Presidente alemão admite 'erro grave', mas rejeita renúncia

O presidente da Alemanha, Christian Wulff, admitiu nesta quarta-feira ter cometido um "erro grave" ao tentar impedir um jornal de publicar uma reportagem constrangedora a respeito de um empréstimo imobiliário, mas disse não ter feito nada de ilegal e negou ter planos de renunciar.

REUTERS

04 de janeiro de 2012 | 18h27

Wulff foi nomeado em 2010 pela chanceler (primeira-ministra) Angela Merkel para ocupar o cargo de presidente, que é apenas simbólico, mas tem grande influência.

O escândalo começou em meados de dezembro, e na segunda-feira surgiu a notícia de que ele havia deixado no mês passado um recado telefônico ao editor do Bild, jornal mais vendido da Alemanha, ameaçando uma "guerra" caso o tabloide publicasse uma reportagem sobre um empréstimo subsidiado que ele recebeu.

Diante da crescente pressão por sua renúncia, Wulff arranjou uma entrevista às TVs públicas ARD e ZDF, nesta quarta-feira, para tentar acalmar a situação.

"A ligação ao editor-chefe do Bild foi um grave erro, o qual lamento e pelo qual me desculpo", disse Wulff.

Questionado sobre a possibilidade de renunciar, Wulff disse: "Não, porque eu tive um grande apoio nas últimas semanas de muitos cidadãos, dos meus amigos e funcionários.
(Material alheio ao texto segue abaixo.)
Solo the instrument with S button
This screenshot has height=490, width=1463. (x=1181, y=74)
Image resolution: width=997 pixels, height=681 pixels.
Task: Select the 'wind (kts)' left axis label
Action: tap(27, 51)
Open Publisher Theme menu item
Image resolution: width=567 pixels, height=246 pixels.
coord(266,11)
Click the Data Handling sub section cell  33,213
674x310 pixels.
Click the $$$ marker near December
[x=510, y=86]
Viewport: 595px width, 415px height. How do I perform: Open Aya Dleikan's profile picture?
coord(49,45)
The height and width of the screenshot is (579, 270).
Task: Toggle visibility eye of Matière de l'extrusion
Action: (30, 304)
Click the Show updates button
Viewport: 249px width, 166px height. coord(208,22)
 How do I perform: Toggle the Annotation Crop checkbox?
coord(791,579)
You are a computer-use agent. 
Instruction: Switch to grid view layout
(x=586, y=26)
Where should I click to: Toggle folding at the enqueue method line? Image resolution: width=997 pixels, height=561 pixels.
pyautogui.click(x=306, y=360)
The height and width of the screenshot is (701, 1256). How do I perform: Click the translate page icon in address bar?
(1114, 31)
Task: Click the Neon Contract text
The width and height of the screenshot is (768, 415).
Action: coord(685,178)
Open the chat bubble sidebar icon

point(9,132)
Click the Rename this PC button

Gosto de cumprir meus deveres (como presidente), assumi o cargo por cinco anos, e quero mostrar ao final dos cinco anos que fui um presidente bom e bem sucedido."

Não ficou claro se o pedido de desculpas será suficiente para aliviar a pressão sobre Wulff, ex-premiê estadual da Baixa Saxônia e membro de alto escalão da União Democrata Cristã, o partido de Merkel.